The Philippine Chamber of Handicraft Industries Inc. (PCHI) said that the government should do some “policy changes” if it really wants local manufacturers to grow, especially now that the country is facing stiff competition from neighboring countries, particularly China.
Dennis Orlina, PCHI president, said that on the part of their industry, handicraft makers only target a modest 4-percent to 5-percent growth in production this year although they have reached their target mid-year.
“I think we’ve hit 10-percent [growth]by now already. Last year, [our products totaled to]$110 million, but our estimate mid-year produce for the year already reached $112 million,” he said.
With the evident slow growth, Orlina said that the government should support the industry through “policy changes,” “provision of funds and subsidies, and study potentials of each industry.”
“That’s why we need to have policy changes that we need to undertake. If only our government will realize that we should stop buying plastic especially from China . . . Sustaining growth should require a change of policies as most of government plans are short-term goals,” Orlina said, referring to Filipinos patronizing more China-made plastic products than the Filipino-made natural native and indigenous products from bamboo, abaca, rattan and the likes.
“We should use spoon and fork made from bamboo. If we start to stop buying plastic plates from china and replace with our plates, [our local products will boom]. . . The problem is that [China] have been lording the markets since the past 10 years. Almost all of the products in the market are made in China. We hope this landscape would change,” he added.
Orlina said earlier that local products are expensive because of high distribution costs and lingering corruption in the transfer of products from one place to another.
“We have the highest inter-island rates in Asia. It is cheaper to transport a product from Hong Kong to here rather than within the country,” he said.

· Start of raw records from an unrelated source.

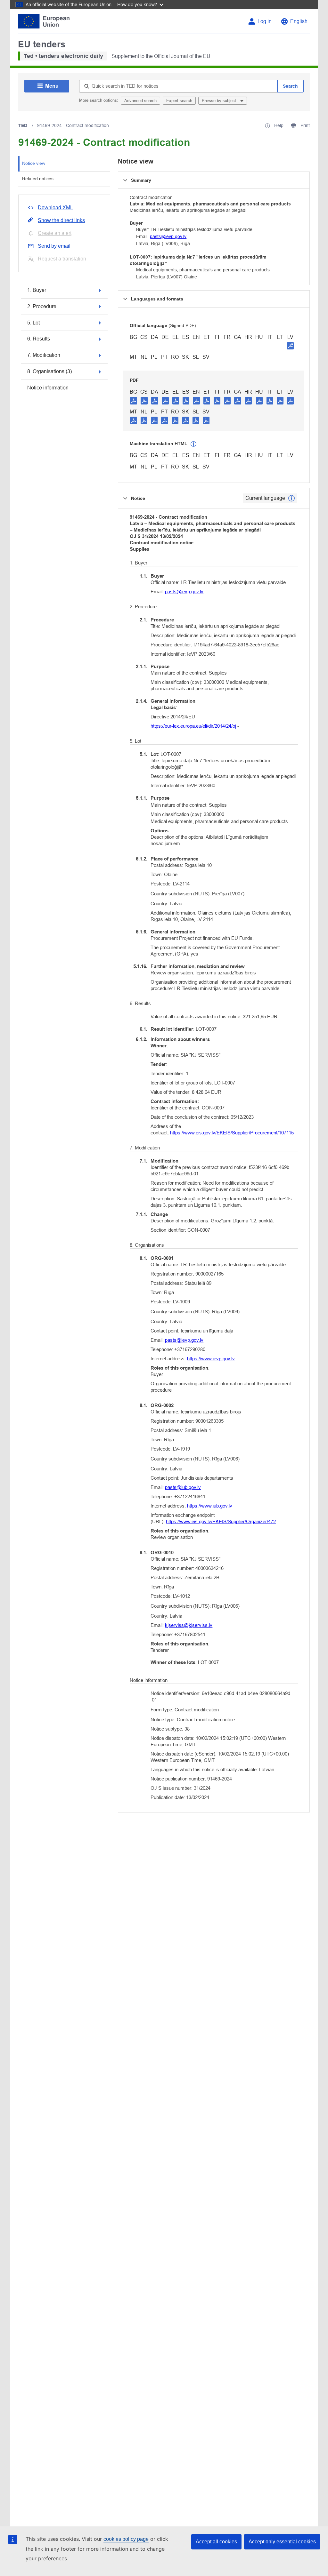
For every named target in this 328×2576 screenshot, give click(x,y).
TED (22, 125)
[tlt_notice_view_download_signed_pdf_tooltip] (290, 345)
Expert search (179, 100)
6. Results (38, 338)
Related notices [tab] (37, 178)
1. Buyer (36, 290)
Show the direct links (61, 220)
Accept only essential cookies (282, 2541)
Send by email (54, 246)
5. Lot (33, 322)
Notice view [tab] (33, 163)
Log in (265, 21)
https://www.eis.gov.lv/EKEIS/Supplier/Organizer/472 (221, 1521)
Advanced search (140, 100)
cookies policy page (126, 2539)
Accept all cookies (216, 2541)
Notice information (48, 387)
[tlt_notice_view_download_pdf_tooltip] (133, 400)
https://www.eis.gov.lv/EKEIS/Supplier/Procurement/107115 (232, 1132)
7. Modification (43, 355)
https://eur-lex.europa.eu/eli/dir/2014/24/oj (193, 726)
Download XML (55, 207)
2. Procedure (41, 306)
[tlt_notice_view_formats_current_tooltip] (291, 498)
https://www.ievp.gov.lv (211, 1358)
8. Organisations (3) (49, 371)
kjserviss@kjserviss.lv (188, 1625)
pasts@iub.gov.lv (183, 1487)
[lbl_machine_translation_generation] (193, 444)
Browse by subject (219, 100)
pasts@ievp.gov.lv (168, 236)
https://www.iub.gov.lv (209, 1505)
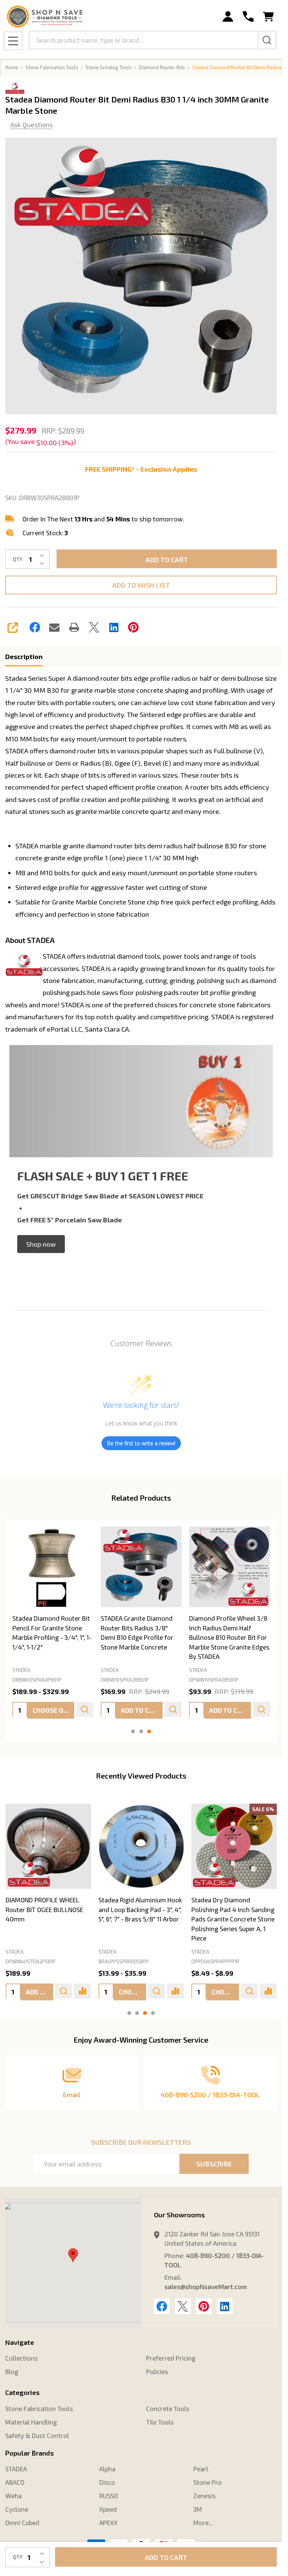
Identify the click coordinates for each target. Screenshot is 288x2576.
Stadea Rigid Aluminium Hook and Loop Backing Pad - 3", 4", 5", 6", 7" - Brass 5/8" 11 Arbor (140, 1909)
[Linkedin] (114, 627)
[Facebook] (35, 627)
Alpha (107, 2468)
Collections (21, 2358)
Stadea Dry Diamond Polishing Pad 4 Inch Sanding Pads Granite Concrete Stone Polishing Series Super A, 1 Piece (232, 1919)
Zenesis (204, 2495)
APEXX (108, 2522)
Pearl (200, 2468)
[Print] (74, 627)
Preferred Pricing (170, 2358)
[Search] (267, 40)
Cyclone (16, 2509)
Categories (22, 2392)
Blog (11, 2371)
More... (203, 2522)
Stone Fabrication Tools (39, 2408)
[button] (41, 1244)
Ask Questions (31, 124)
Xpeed (108, 2509)
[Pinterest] (133, 627)
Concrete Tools (168, 2408)
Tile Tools (160, 2422)
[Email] (54, 627)
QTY (17, 559)
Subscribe (214, 2164)
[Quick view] (84, 1709)
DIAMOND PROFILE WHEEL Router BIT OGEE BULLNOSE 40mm (44, 1909)
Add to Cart (166, 559)
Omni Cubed (22, 2522)
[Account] (228, 16)
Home (11, 67)
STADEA (15, 1952)
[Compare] (82, 1991)
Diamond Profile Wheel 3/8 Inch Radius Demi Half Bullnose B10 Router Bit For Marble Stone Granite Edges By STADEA (229, 1637)
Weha (13, 2495)
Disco (107, 2482)
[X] (94, 627)
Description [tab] (24, 656)
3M (197, 2509)
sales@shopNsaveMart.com (205, 2286)
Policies (157, 2371)
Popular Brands (29, 2453)
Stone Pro (207, 2482)
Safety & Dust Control (37, 2435)
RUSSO (108, 2495)
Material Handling (31, 2422)
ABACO (14, 2482)
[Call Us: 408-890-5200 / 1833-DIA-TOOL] (248, 16)
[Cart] (268, 16)
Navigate (19, 2342)
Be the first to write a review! (141, 1443)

Orlina also pointed out that the adjustment of local producers to the “green economy” results in higher prices for products.
“Green economy is not a mere dream, it is a need already . . . [Local products] are expensive at present because we’ve gotten used to getting everything cheap by destroying the environment,” he said.
“It is easy to chop off a tree and turn into uling [charcoal]for cheap [and easy profit]. But for you to grow a tree, it would take you years, but when do we start? We have to start now,” Orlina added.